# Okuma Metni
--------------------------------

Emsal Mahkeme Kararı İstanbul 20. Asliye Ticaret Mahkemesi 2021/667 E. 2023/800 K. 01.12.2023 T.

Görüntülediğiniz mahkeme kararı henüz kesinleşmemiştir. Yararlı olması amacıyla eklenmiştir.

T.C.
İSTANBUL
20. ASLİYE TİCARET MAHKEMESİ

ESAS NO : 2021/667 Esas
KARAR NO : 2023/800
DAVA : Tazminat(Ölüm Ve Cismani Zarar Sebebiyle Açılan Tazminat)
DAVA TARİHİ : 19/11/2021
KARAR TARİHİ : 01/12/2023

Mahkememizde görülmekte olan Tazminat (Ölüm Ve Cismani Zarar Sebebiyle Açılan Tazminat) davasının yapılan açık yargılaması sonunda,
GEREĞİ DÜŞÜNÜLDÜ:
TALEP: Davacı vekili tarafından sunulan 22/11/2021 tarihli Dava dilekçesinde özetle; 02/08/2020 tarihinde saat 19.00 sıralarında Silivri, … Mahallesinden … mahallesi istikametine seyir halinde olan 0,41 promil alkollü sürücü davalı … …” un idaresindeki davalı sigorta şirketi tarafından ZMMS poliçesi ile teminat altında olan ve davalı … …’ in maliki olduğu … plakalı aracın, geçme yasağı olan yerde ve aynı istikamette önünde seyir halinde olan … plakalı aracı sollaması sonucunda, karşı yönden gelen davacının da içinde yolcu konumunda bulunduğu sür lava dışı … … idaresindeki … plakalı araca yandan çarpması sonucu meydana gelen trafik kazasında, davacının ağır yaralandığını ve malul kaldığını, dava dilekçesi ekinde sunulan bordrolarda da görüleceği üzere davacının kaza tarihinde … Tekstil Sanayi Ve Ticaret Anonim Şirketi firmasında çalıştığını ve aylık net gelirinin 2.450,00 TL olduğunu, kaza sonrasında davalı sigorta şirketine yazılı başvuruda bulunulduğunu ancak herhangi bir tazminat ödenmediğini belirterek, 02/08/2020 tarihinde meydana gelen trafik kazası nedeni ile fazlaya dair haklar saklı kalmak kaydıyla şimdilik 2.000 TL tedavi giderleri, 7.500,00 TL Kazanç kaybı zararı ve 500,00 TL çalışma gücü kaybından doğan zararlar olmak üzere toplam 10.000,00 TL maddi tazminatın davalılardan sigorta şirketinin limitleri dahilinde ve temerrüt tarihinden itibaren, davalı işleten ve sürücü yönünden kaza tarihinden itibaren işleyecek avans faizi ile birlikte, 50.000 TL manevi tazminatın sigorta şirketi hariç diğer davalılar işleten ve sürücü yönünden kaza tarihinden itibaren işleyecek avans le birlikte tahsilini, yargılama giderleri ile vekalet ücretlerinin davalıların üzerine bırakılmasına karar verilmesini talep etmiştir.

--------------------------------

# Malzeme
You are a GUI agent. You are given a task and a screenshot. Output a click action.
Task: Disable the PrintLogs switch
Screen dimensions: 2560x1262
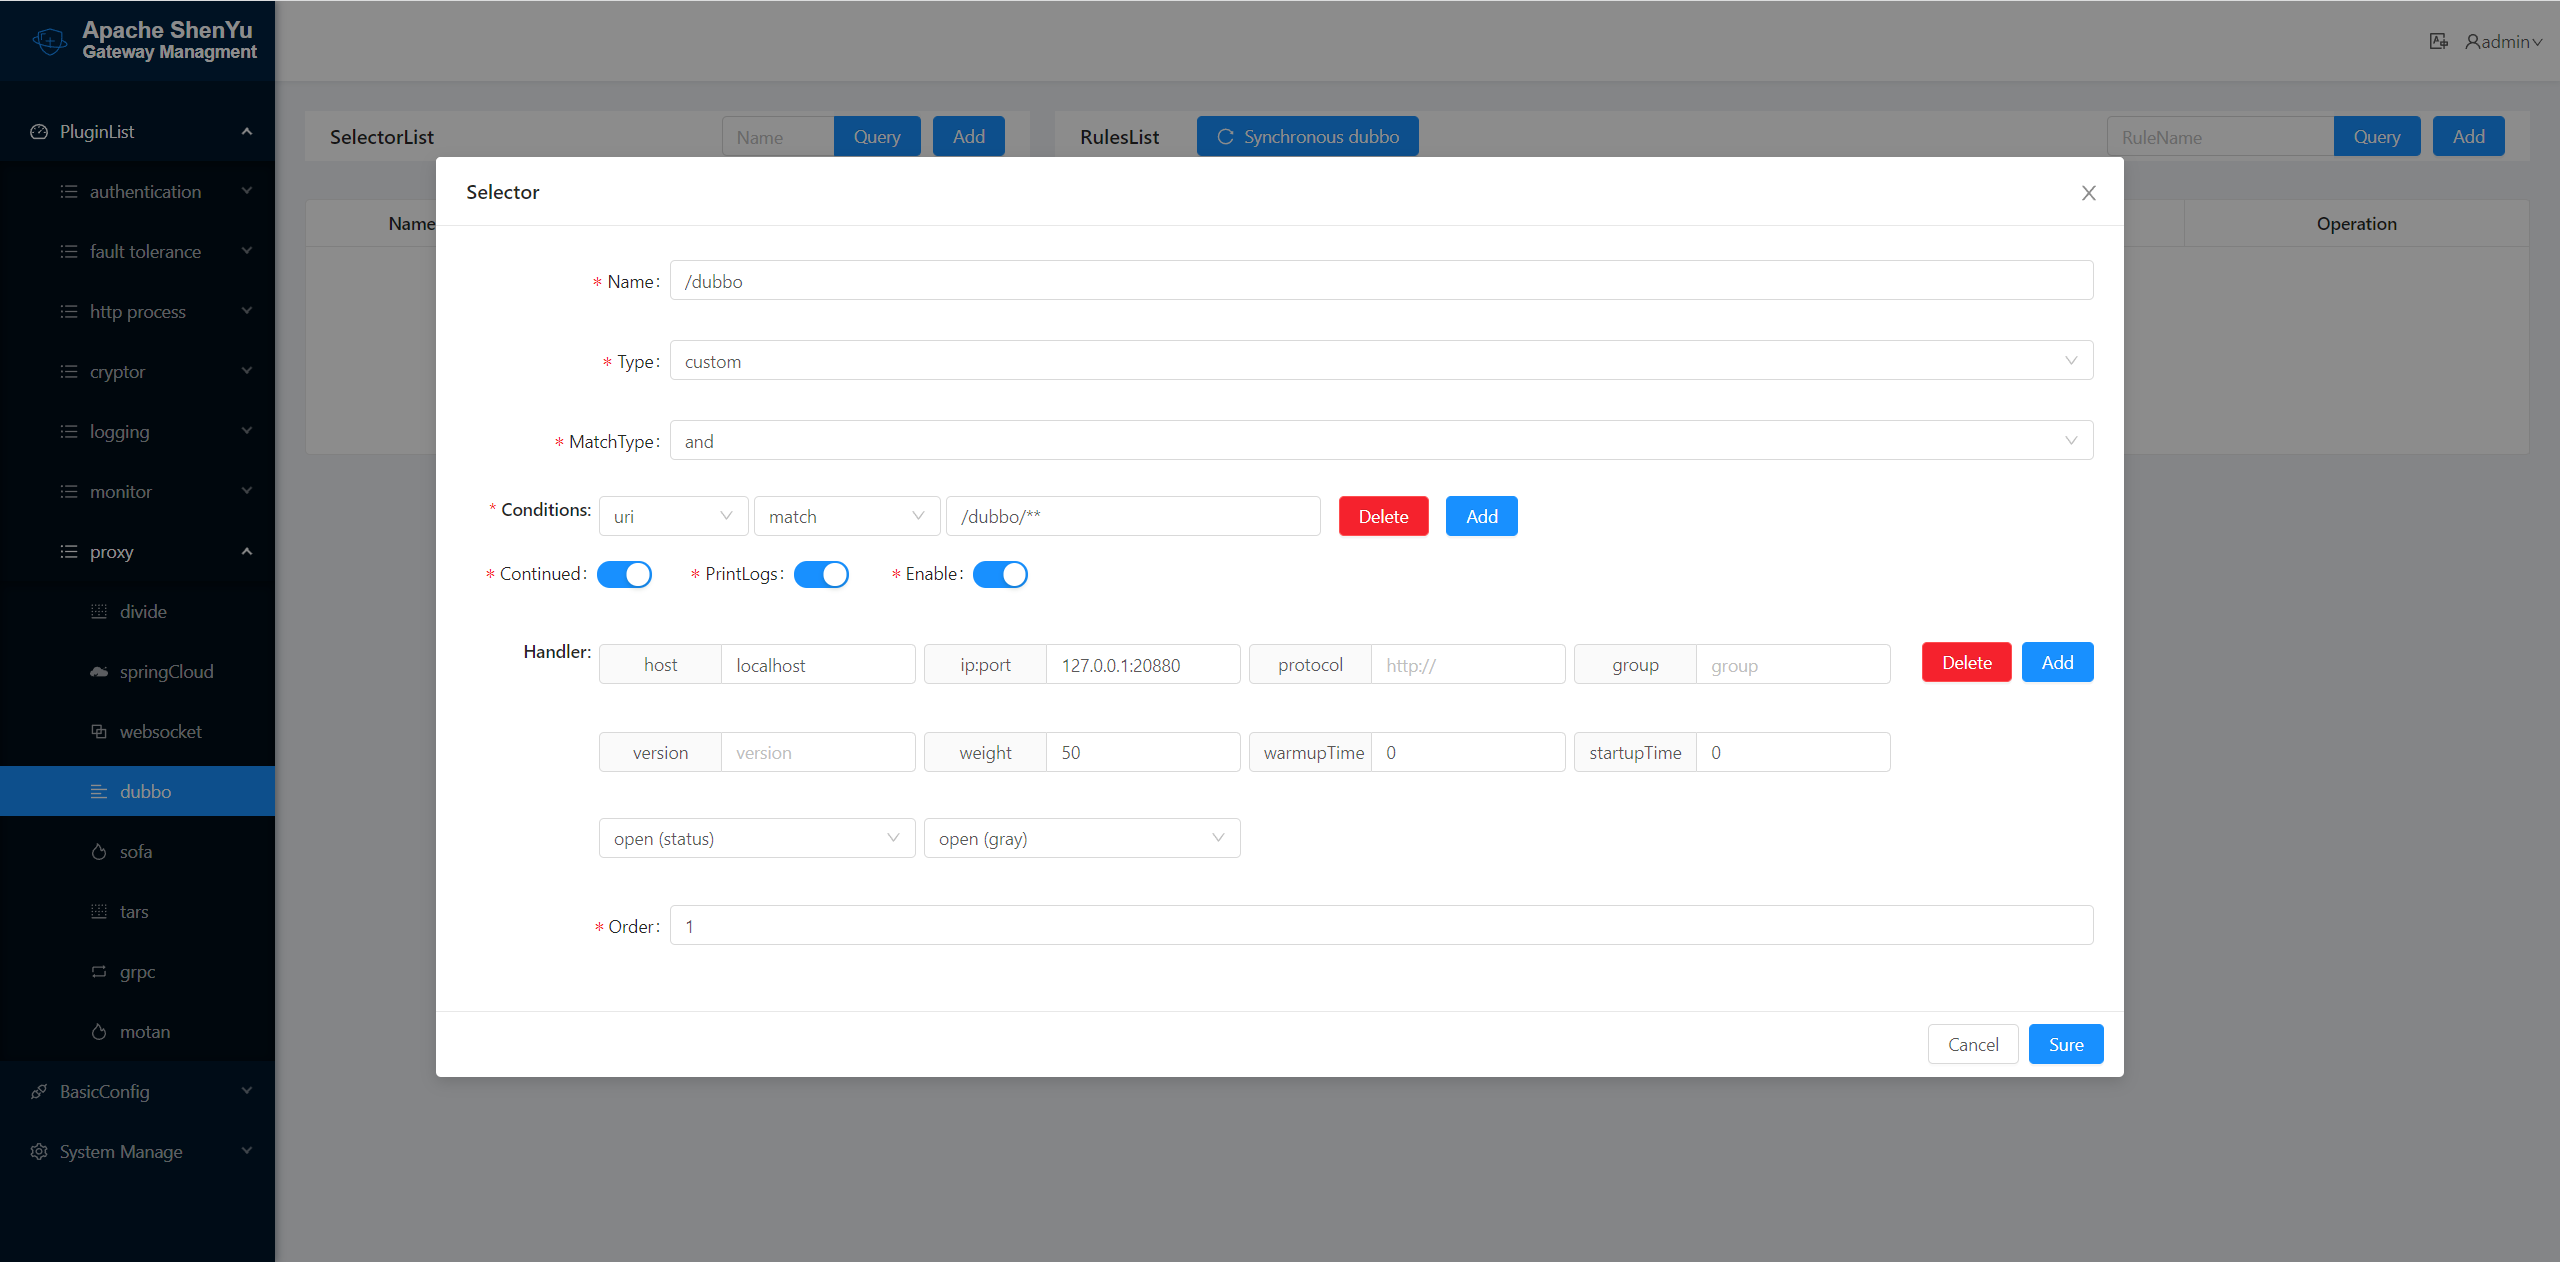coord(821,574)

--------------------------------

# Yapılacak İş
Okuma metni için şu ifadelerin metinle uyuşup uyuşmadığını evet ya da hayır diye belirtin ve her birinde kararı belirleyen sözcükleri metinden aynen aktarın: (a) Davacı, kazada aracı kullanan kişidir. (b) Davacının kaza tarihindeki aylık net geliri 2.450,00 TL'dir. (c) Manevi tazminat sigorta şirketinden de istenmiştir. Veriler, okuma metninden ayrı, bağımsız bir malzemedir.

# Alıştırma Yanıtı
(a) Hayır: "davacının da içinde yolcu konumunda bulunduğu"
(b) Evet: "aylık net gelirinin 2.450,00 TL olduğunu"
(c) Hayır: "50.000 TL manevi tazminatın sigorta şirketi hariç diğer davalılar işleten ve sürücü yönünden"